THE HONOURABLE MR JUSTICE BURTON (PRESIDENT)
"6 Duty of employer to make adjustments
(1) Where -
(a) any arrangements made by or on behalf of an employer...
…
place the disabled person concerned at a substantial disadvantage in comparison with persons who are not disabled, it is the duty of the employer to take such steps as it is reasonable, in all the circumstances of the case, for him to have to take in order to prevent the arrangements or feature having that effect.
…
(3) The following are examples of steps which an employer may have to take in relation to a disabled person in order to comply with subsection (1) -
(a) making adjustments to premises;
(b) allocating some of the disabled person's duties to another person;
(c) transferring him to fill an existing vacancy;
(d) altering his working hours;
(e) assigning him to a different place of work;
(f) allowing him to be absent during working hours for rehabilitation assessment or treatment;
(g) giving him or arranging for him to be given training;
(h) acquiring or modifying equipment;
(i) modifying instructions or reference manuals;
(j) modifying procedures for testing or assessment;
(k) providing a reader or interpreter;
(l) providing supervision."
"5. Mrs Dixon had instigated an investigation by the Respondents into the aids that she could be provided with to help her hearing deficiencies. This was because she wanted to work on the telephones as she would receive higher pay through bonuses. The Respondents made enquiries, one of which was to the Hearing Care Centre. The finding was that there was no equipment available to enable Mrs Dixon to use a telephone at work.
6. It is common ground between the parties that initially when Mrs Dixon started to work for the Respondents the work was very heavily paper-based. Computerisation in the 1990s and over that decade, the move to working predominantly through the telephone lessened the need for paperwork. This came to be to such an extent in 2002 that there was considerable diminution in the paperwork involved in both Mrs Dixon's section and in other sections in the Respondents' insurance business. Employees moved to work on the telephones. In Mrs Dixon's section there were 16-17 employees all of whom worked on the telephone except Mrs Dixon. Information was inputted into the computer during telephone calls or immediately thereafter. Only Mrs Dixon was doing paperwork. In her evidence to the Tribunal, Mrs Dixon said that, at times, she had insufficient work to do in her section and went to other sections to find work. Mrs Dixon was rated as excellent at her job.
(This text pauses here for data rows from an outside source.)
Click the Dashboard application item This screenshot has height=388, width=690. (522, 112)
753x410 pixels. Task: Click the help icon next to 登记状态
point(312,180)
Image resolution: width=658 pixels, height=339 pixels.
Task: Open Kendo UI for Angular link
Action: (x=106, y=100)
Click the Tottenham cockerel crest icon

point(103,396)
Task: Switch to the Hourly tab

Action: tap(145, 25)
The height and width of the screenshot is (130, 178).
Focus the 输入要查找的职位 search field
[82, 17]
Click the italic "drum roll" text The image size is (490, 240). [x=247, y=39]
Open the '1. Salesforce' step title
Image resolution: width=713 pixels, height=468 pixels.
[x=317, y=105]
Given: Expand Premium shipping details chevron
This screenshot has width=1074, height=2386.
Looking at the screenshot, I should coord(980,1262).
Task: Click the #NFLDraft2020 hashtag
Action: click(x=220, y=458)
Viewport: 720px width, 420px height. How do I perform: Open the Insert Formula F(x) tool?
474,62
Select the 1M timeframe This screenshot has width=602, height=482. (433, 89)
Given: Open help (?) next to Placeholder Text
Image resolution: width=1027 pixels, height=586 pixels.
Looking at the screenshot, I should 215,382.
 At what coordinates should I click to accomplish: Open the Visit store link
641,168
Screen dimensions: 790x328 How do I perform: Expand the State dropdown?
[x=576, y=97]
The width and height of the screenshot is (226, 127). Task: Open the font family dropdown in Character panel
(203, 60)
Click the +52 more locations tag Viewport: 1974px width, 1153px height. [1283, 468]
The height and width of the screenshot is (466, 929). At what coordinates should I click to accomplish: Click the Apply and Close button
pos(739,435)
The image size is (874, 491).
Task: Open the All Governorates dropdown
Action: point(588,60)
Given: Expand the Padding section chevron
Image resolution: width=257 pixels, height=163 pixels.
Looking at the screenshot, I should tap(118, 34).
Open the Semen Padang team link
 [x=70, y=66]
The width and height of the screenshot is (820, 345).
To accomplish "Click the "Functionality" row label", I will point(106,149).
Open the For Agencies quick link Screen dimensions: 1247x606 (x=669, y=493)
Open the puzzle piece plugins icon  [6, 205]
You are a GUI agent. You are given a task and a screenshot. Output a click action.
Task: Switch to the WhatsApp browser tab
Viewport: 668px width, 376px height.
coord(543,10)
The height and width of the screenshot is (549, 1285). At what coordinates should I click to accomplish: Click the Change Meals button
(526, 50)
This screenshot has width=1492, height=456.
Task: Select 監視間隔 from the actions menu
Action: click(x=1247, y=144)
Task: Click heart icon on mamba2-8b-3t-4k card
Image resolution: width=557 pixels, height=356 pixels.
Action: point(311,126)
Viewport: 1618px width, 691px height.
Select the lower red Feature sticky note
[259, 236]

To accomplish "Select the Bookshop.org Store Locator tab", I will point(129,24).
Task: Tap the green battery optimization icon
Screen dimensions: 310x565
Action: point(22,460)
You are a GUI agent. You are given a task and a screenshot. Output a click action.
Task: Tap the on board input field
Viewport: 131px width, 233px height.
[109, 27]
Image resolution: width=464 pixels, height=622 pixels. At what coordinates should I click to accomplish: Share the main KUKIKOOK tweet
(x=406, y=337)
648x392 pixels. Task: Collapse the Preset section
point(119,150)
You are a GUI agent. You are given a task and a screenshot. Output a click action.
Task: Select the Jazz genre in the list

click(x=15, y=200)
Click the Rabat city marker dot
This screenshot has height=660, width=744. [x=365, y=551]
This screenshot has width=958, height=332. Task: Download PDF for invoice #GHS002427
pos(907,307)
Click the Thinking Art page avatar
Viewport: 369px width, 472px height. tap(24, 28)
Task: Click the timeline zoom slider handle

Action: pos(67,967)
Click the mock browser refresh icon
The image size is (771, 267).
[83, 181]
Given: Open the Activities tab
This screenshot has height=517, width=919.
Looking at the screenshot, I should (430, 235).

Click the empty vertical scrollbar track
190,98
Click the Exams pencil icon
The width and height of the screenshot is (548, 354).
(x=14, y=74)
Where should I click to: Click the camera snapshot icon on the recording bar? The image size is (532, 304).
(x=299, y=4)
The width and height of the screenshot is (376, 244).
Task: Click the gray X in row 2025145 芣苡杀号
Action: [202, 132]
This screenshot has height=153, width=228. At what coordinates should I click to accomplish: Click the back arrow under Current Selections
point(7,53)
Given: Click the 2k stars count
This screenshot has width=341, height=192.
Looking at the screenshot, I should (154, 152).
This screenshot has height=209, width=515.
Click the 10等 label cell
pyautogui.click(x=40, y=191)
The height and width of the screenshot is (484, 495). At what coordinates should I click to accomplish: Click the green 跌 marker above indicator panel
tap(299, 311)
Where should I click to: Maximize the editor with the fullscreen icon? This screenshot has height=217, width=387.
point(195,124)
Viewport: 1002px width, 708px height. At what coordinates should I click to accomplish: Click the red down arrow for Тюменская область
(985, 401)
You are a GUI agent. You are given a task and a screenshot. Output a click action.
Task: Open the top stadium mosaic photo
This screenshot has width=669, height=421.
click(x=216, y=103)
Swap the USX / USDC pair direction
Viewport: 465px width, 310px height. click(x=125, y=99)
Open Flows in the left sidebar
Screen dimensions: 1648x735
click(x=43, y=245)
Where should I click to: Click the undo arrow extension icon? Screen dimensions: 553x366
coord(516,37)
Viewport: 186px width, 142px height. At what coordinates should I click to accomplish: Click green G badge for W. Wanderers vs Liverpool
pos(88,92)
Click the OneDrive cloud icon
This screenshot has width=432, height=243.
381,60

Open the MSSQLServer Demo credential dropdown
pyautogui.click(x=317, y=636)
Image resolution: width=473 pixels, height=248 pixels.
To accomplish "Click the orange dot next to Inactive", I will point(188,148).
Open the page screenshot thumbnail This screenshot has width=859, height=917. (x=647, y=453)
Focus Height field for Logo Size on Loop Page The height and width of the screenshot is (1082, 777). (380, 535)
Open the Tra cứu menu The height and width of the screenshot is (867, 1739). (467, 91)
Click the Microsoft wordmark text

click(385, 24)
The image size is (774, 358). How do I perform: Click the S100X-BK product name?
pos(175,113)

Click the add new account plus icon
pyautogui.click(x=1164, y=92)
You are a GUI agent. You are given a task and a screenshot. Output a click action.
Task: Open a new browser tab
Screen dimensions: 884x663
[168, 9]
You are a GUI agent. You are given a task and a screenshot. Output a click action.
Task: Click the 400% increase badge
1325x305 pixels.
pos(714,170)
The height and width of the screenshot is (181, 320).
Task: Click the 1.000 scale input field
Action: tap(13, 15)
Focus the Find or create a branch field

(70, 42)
7. Other sections had employees who could only do paperwork as they would not or could not work on the telephones. There were various sections in the Customer Service Unit, which is the name given to these sections by the Respondents. They were based in Newcastle and Cardiff. There were about 25 sections in total. Of those 25 sections 12 employees were unable or unwilling to use the telephone."
"11. Ms Pike identified that there was a possibility for the redeployment of Mrs Dixon with another part of the Respondents' business, AA.com. They were recruiting. AA.com uses the internet to maintain contact with customers, receiving queries from customers either by e-mail or by telephone. Operators are generally required to be proficient in both the use of e-mail and telephone. However, it was agreed that Mrs Dixon, if she was suitable, would not be required to operate the telephone. She would be given training. All prospective employees of AA.com were required to go through an aptitude test and an interview. Mrs Dixon had an informal visit to AA.com where she saw the operation and was able to ask questions about the prospective job.
12. Mrs Dixon took the aptitude test. She had a very low score. She did not answer some of the questions in full. She was below the threshold for interview and in normal circumstances would not have been put forward for interview. However, Ms Pike persuaded Ms Richardson, who was in charge of the procedure, to have Mrs Dixon for interview. Ms Pike felt that Mrs Dixon would reveal her skills and ability through the interview. Ms Richardson and Mrs Dixon agree that the interview was a very poor performance by Mrs Dixon. Mrs Dixon accepts that her disability did not cause her any difficulties in the completion of the aptitude test or at the interview [this is a finding which the Tribunal refer to twice subsequently in its decision and it appears to have been based on a concession by the Applicant in evidence]. The result of the aptitude test and the interview was that Mrs Dixon did not reach the criteria for appointment to a job at AA.com and she was rejected. There were no other jobs available and she was accordingly made redundant."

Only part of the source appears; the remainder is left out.